§ **PROMPT**
Please convert the lines below into a JSON list of strings, one string per line, skipping any blank lines. Leave the pictures out of your answer.

§ **DATA FOR PROCESSING**
###

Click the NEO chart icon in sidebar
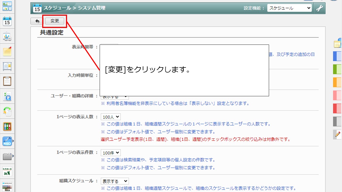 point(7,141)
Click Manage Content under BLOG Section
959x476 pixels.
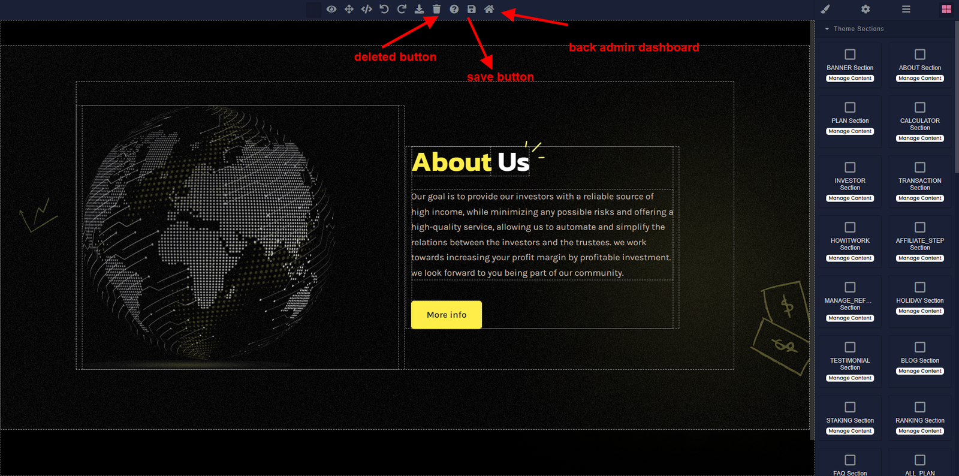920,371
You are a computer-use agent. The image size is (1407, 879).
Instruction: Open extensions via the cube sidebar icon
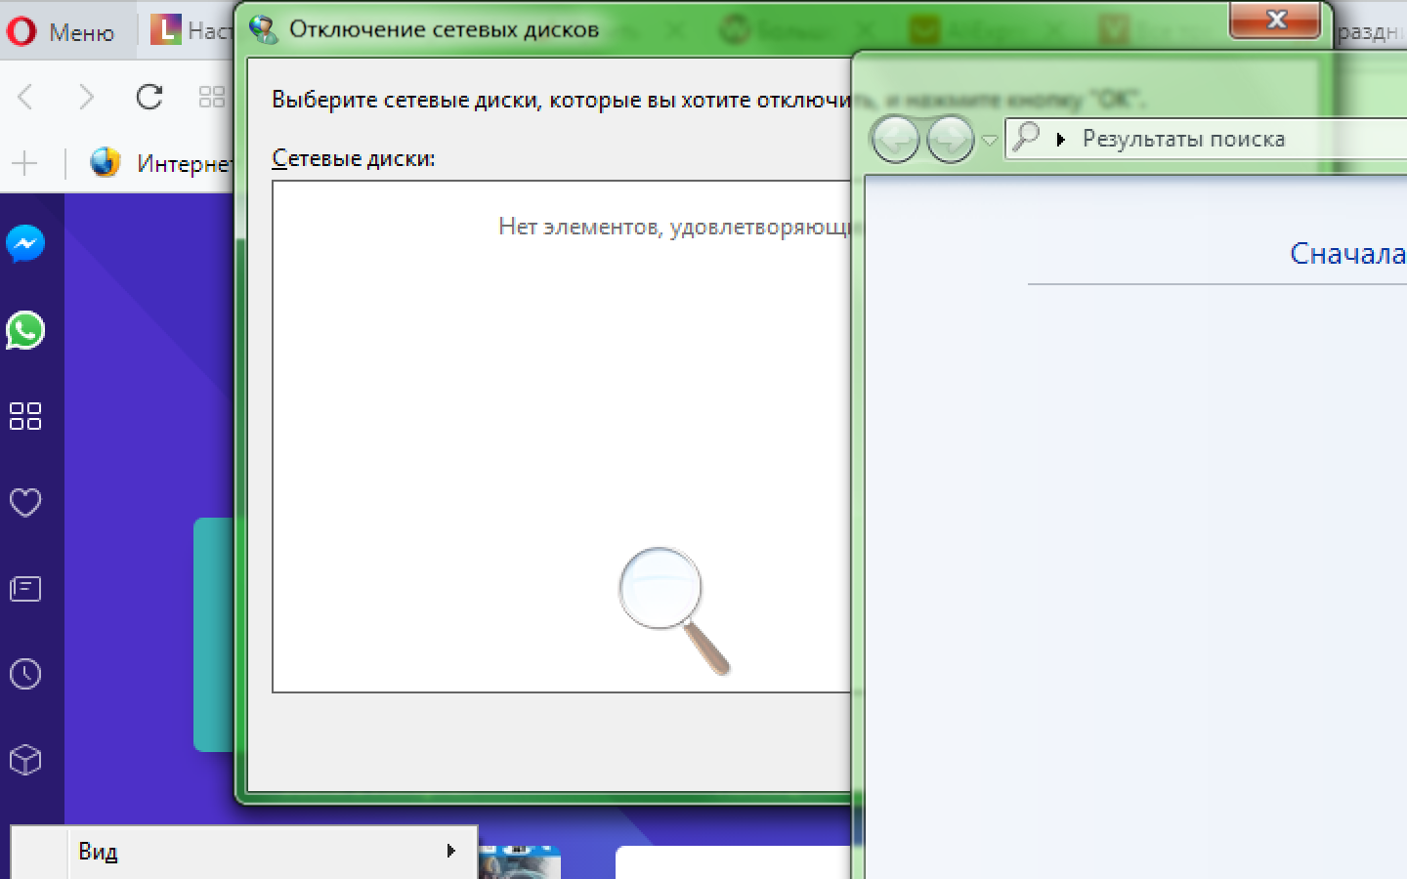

###

§ **EXPECTED OUTPUT**
[
  "Click the NEO chart icon in sidebar",
  " point(7,141)",
  "Click Manage Content under BLOG Section",
  "959x476 pixels.",
  "920,371",
  "You are a computer-use agent. The image size is (1407, 879).",
  "Instruction: Open extensions via the cube sidebar icon"
]